### [Tasks to complete]
a. Answer these from the blog entry on Fulbright orientation:
(i) At what time did the writer's train stop?
(ii) How many weeks did the writer spend in "math camp"?
(iii) Which judicial official did the writer meet during the orientation?
b. From the blog entry on Fulbright orientation, output the passage that runs from "Wednesday, September 14, 2016" up to and including "up to Ottawa)".
c. Continue the blog entry on Fulbright orientation, starting right after its last sentence.

Wednesday, September 14, 2016

Reflections on Fulbright Orientation and the First Days of Graduate School

It was 7:55 PM on Sunday, September 11th when my train stopped. To my surprise, I was greeted with an urban landscape poking through an early-evening darkness when I peered out of the window. I expected to see Oshawa, a sleepy city with a quaint train station. My nose had been buried in Alice Munro's Runaway, a collection of short stories that, at this moment in my life, hits a little too close to home. The train had stopped at Oshawa nearly a half an hour earlier.

The type of station I expected (from the trip up to Ottawa)
My train was waiting for the car in front of it to turn around at the station, so it was parked far enough away that I had a view of the northeastern face of Toronto. What struck me when I looked up--other than the fear that I may have to wait until I got home to figure out what happens when such and such character runs away with so and so's brother--was how much Toronto felt like home. I was not merely going back, but rather coming home. I have another week before my Toronto month-iversary; am I really at home here already?

I had spent the weekend in Ottawa for my Fulbright Canada orientation. The Fulbright Canada Commission funds the research of both scholars (practicing academics from one country serving a research stint in the other) and graduate students. They also support the Killam Fellowship program, which funds semester-long exchanges for Canadian and Americans. The orientation was only for American scholars and students, but for all of the Killam Fellows from both countries.

I had spent the three preceding weeks in "math camp", a 10:00-4:00 Monday-Friday, intensive review course in mathematics and statistics that is required of all first-year graduate economics students at U of T. On the first day of class, my professor described the course as "mostly math, a bit of stats, and no review." The coursework was downright grueling, and I attended my final lecture two hours prior to my departure for Ottawa. By the next morning, when I was getting ready in the uOttawa brohouse that was my Airbnb, I was simply ready to get the weekend over with so that I could have some time to myself.

I could spend the rest of this entry detailing the events of my orientation. Quite frankly, I would like to. I had an amazing time there and talked to incredibly interesting people. I met scholars and learned about their research. I met the Chief Justice of Canada's Supreme Court (!!) and toured Parliament. Intellectually, it was a remarkably fulfilling experience. Instead, I want to outline what the orientation meant to me in the abstract.

### [Provided material]

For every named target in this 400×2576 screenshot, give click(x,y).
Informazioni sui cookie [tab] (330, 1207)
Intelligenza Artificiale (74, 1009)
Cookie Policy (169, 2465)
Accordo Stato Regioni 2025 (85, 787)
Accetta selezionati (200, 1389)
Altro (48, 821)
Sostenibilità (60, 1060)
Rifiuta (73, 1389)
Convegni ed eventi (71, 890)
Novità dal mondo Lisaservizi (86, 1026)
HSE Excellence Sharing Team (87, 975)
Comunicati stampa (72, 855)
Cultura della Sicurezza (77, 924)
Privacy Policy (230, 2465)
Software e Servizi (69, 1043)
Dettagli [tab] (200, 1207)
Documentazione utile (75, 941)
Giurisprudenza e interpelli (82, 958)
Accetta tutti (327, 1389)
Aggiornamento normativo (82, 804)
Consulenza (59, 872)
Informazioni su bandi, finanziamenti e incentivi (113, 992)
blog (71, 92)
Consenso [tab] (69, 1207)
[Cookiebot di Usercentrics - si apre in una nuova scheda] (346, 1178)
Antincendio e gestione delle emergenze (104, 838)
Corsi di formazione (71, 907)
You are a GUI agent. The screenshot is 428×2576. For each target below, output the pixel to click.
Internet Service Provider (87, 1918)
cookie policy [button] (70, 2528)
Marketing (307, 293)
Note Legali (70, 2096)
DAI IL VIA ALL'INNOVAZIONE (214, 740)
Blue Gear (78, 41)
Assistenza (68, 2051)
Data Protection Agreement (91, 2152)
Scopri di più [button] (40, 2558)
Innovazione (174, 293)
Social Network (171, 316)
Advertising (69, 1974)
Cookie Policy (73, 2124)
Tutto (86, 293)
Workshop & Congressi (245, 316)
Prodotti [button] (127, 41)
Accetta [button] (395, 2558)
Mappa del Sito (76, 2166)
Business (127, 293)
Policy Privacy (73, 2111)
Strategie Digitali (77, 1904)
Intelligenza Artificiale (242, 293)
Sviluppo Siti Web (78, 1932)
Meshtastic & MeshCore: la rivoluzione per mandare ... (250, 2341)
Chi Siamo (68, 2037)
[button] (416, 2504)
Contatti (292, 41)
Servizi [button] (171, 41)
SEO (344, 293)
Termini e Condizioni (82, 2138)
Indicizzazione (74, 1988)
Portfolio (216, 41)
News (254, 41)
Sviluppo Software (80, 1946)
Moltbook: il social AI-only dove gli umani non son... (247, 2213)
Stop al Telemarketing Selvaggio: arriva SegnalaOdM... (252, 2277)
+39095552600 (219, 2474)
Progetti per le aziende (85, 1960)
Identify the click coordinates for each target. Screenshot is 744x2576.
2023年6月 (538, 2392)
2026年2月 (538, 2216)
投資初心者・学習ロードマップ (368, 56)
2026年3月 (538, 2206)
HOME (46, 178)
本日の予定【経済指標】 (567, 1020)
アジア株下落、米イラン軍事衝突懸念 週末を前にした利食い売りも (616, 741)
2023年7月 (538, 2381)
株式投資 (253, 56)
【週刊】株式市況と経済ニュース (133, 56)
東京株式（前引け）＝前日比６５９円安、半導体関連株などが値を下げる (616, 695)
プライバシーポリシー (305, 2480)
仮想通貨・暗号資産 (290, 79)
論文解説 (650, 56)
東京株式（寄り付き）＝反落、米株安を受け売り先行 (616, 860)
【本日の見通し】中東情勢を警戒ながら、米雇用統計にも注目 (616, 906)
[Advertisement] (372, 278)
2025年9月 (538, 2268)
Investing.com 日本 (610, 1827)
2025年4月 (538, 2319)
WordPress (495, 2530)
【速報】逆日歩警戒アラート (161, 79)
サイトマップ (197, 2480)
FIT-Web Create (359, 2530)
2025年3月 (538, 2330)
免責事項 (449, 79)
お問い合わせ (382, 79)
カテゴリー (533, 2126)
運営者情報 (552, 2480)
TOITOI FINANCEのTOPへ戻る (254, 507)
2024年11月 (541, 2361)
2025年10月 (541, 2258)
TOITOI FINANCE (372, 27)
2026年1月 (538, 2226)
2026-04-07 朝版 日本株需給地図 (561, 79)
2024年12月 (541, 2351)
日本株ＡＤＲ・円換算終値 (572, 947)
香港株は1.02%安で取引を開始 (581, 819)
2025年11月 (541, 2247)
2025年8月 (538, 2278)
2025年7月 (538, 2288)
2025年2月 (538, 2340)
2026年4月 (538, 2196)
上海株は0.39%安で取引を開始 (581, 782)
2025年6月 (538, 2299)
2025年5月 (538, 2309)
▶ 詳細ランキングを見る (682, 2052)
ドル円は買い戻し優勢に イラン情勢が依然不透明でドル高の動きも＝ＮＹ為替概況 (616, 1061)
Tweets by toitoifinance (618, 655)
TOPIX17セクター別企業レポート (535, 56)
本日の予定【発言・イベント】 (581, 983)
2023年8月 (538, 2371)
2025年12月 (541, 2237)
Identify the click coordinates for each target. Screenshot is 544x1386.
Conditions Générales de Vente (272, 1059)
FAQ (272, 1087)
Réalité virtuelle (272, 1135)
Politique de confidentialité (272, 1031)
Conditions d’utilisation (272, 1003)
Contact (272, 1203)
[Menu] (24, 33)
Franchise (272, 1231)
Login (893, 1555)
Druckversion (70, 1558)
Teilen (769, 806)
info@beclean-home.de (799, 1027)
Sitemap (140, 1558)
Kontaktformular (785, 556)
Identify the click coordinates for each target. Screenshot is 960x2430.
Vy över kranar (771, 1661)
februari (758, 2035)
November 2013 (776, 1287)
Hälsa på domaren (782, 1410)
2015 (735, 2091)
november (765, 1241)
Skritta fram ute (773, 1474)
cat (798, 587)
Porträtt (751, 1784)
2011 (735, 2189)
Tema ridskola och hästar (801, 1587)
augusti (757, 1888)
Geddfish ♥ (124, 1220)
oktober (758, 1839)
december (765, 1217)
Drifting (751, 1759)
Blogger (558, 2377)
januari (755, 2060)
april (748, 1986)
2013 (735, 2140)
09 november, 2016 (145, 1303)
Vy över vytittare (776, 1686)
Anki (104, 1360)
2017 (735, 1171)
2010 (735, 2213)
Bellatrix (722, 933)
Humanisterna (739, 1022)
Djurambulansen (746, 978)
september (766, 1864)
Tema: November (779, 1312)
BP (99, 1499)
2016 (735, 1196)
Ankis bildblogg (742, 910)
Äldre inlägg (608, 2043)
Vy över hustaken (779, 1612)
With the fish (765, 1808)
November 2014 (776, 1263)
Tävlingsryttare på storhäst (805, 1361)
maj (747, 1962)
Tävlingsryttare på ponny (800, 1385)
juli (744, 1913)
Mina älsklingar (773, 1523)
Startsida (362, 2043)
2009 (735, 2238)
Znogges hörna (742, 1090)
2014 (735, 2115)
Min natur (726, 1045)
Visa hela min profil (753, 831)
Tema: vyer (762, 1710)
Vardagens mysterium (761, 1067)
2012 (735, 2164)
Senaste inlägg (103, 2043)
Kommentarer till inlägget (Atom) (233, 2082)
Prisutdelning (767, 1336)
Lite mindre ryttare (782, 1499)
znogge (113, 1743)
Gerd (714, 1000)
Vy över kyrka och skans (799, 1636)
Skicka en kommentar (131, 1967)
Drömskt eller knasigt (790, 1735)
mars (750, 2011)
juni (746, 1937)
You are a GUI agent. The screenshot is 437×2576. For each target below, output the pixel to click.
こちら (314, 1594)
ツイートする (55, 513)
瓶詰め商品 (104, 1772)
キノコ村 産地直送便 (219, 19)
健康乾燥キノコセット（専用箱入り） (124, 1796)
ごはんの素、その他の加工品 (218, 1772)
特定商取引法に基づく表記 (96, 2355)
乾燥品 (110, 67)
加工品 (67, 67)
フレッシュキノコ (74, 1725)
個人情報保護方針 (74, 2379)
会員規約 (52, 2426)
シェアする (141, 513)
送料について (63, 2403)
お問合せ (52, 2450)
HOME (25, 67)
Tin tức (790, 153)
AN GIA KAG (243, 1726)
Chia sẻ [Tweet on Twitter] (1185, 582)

### [Responses by task]
a.
(i) 7:55 PM
(ii) Three weeks
(iii) The Chief Justice of Canada's Supreme Court

b.
Wednesday, September 14, 2016

Reflections on Fulbright Orientation and the First Days of Graduate School

It was 7:55 PM on Sunday, September 11th when my train stopped. To my surprise, I was greeted with an urban landscape poking through an early-evening darkness when I peered out of the window. I expected to see Oshawa, a sleepy city with a quaint train station. My nose had been buried in Alice Munro's Runaway, a collection of short stories that, at this moment in my life, hits a little too close to home. The train had stopped at Oshawa nearly a half an hour earlier.

The type of station I expected (from the trip up to Ottawa)

c.
Canada's Parliament: ugly colors, disappointing shortage of Justin Trudeau

The view from the first night's reception

When in Canada: Play hockey, bleed for your cause


Moving to a new city three time zones away after spending one's entire life in the same state is, to put it generously, a psycho-emotionally disruptive event. Doing so across a border and into a heavily-populated city after spending your life in the country (and a small college town) is even more so. Until I attended my orientation, I had not spoken to anybody in a situation like mine. I met fantastic people in my program, but they all either attended undergraduate school in Ontario or grew up here. At the Fulbright orientation, I spoke to dozens of brilliant people my age who are going through the same thing that I am, uprooting themselves and moving thousands of miles away to kick off what is sure to be the beginning of their career. I am sure that it was no coincidence that the Fulbright Canada Commission placed me in a hotel room with somebody from New York (/Maryland/Virginia) who is moving to Vancouver for his Fulbright research. One of us is flowing west to east, the other from east to west. We could never stop talking to each other.

On our last night in Ottawa, I went with a group of students to a speakeasy (a legal one!) near our hotel. We intended to hop through a few bars, but ended up spending the entire night there. Garrett, who is spending a year at McGill as part of his doctorate in history, was turning 27 in the morning. After we all drank at midnight in honor of his birthday, it dawned on him that he was in his "late twenties". The rest of us tried to assure him that, in fact, 27 qualifies as "mid-twenties" and that he has another year before the dread begins. In reality, we were all terrified. We spent the entire night sharing with one another how we ended up as Fulbright Students. We were all at the threshold of adulthood, staring into the great unknown of our future as Fulbright Students, unable to ignore the fact that it has arrived, and we don't know if we're ready.

Cheers?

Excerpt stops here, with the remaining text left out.